== The task ==
Only the text belongs in the copy. Transcribe the data exactly and drop any pictures.
#####
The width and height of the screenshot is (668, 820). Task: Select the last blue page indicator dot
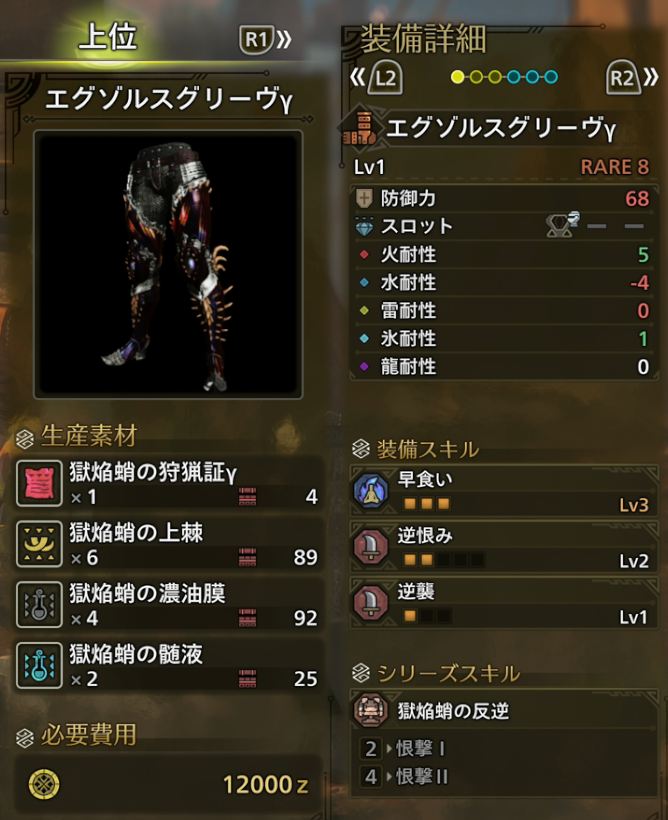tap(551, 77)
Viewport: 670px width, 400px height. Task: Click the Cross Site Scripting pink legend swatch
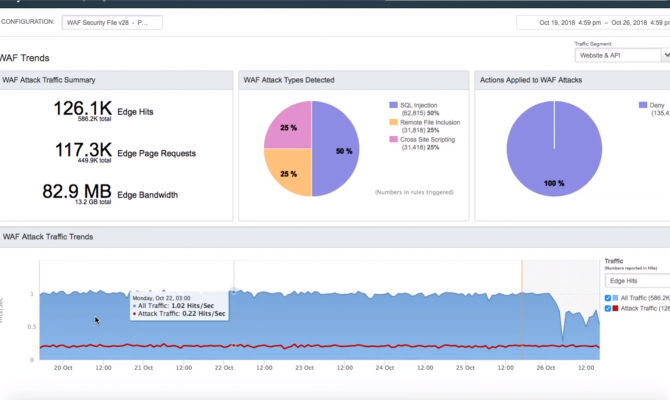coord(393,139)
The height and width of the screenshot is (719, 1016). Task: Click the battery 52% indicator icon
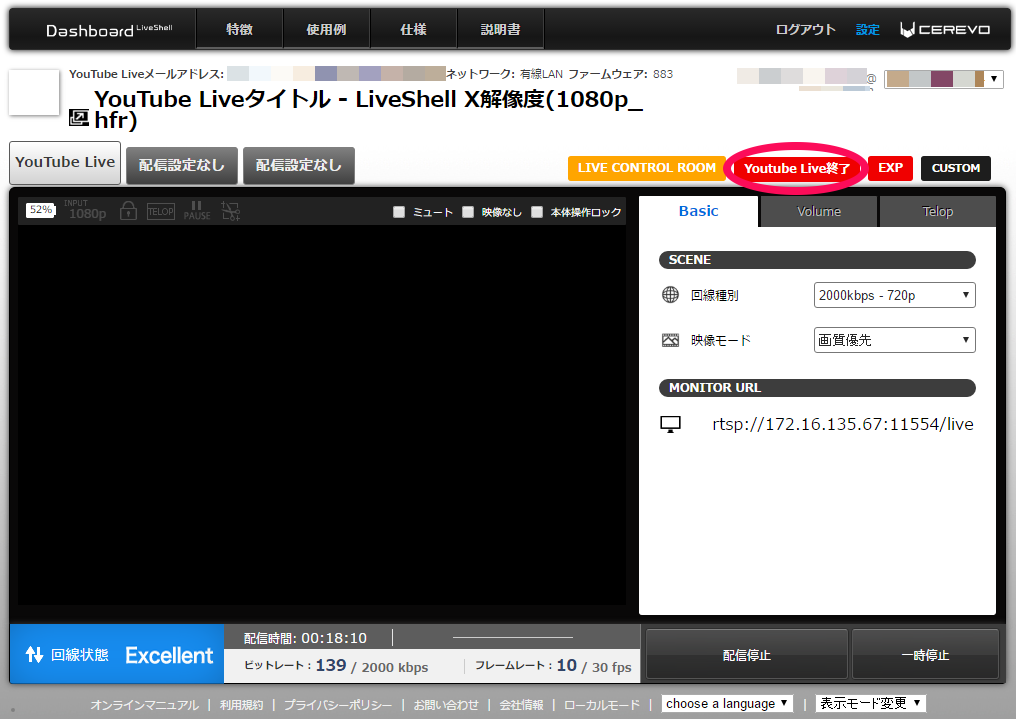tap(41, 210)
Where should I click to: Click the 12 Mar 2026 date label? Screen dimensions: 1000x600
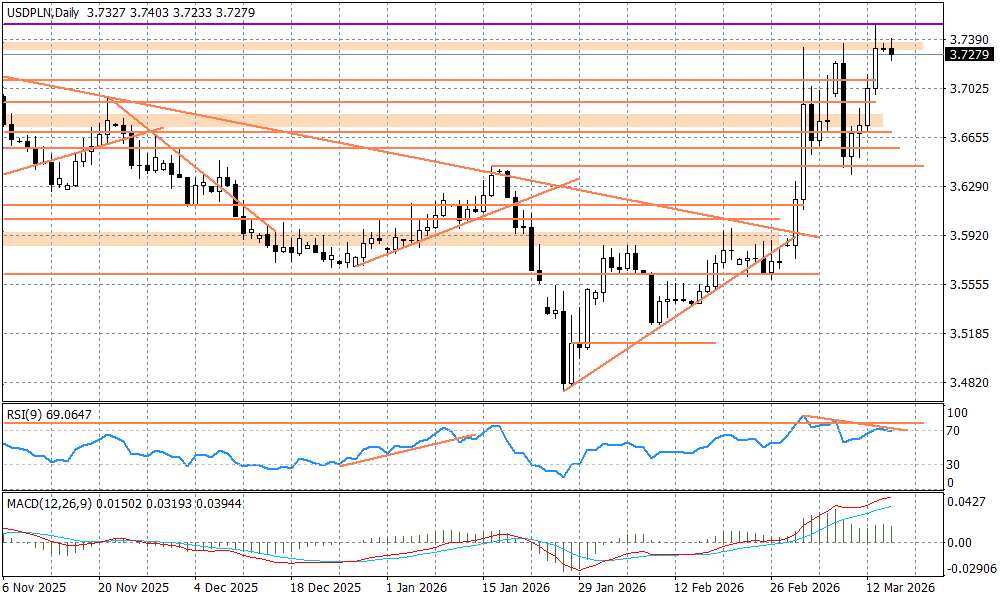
#####
== Final answer ==
The width and height of the screenshot is (668, 820). Task: Select the last blue page indicator dot
tap(551, 77)
Viewport: 670px width, 400px height. Task: Click the Cross Site Scripting pink legend swatch
coord(393,139)
The height and width of the screenshot is (719, 1016). Task: Click the battery 52% indicator icon
tap(41, 210)
Where should I click to: Click the 12 Mar 2026 date label? Screen dimensions: 1000x600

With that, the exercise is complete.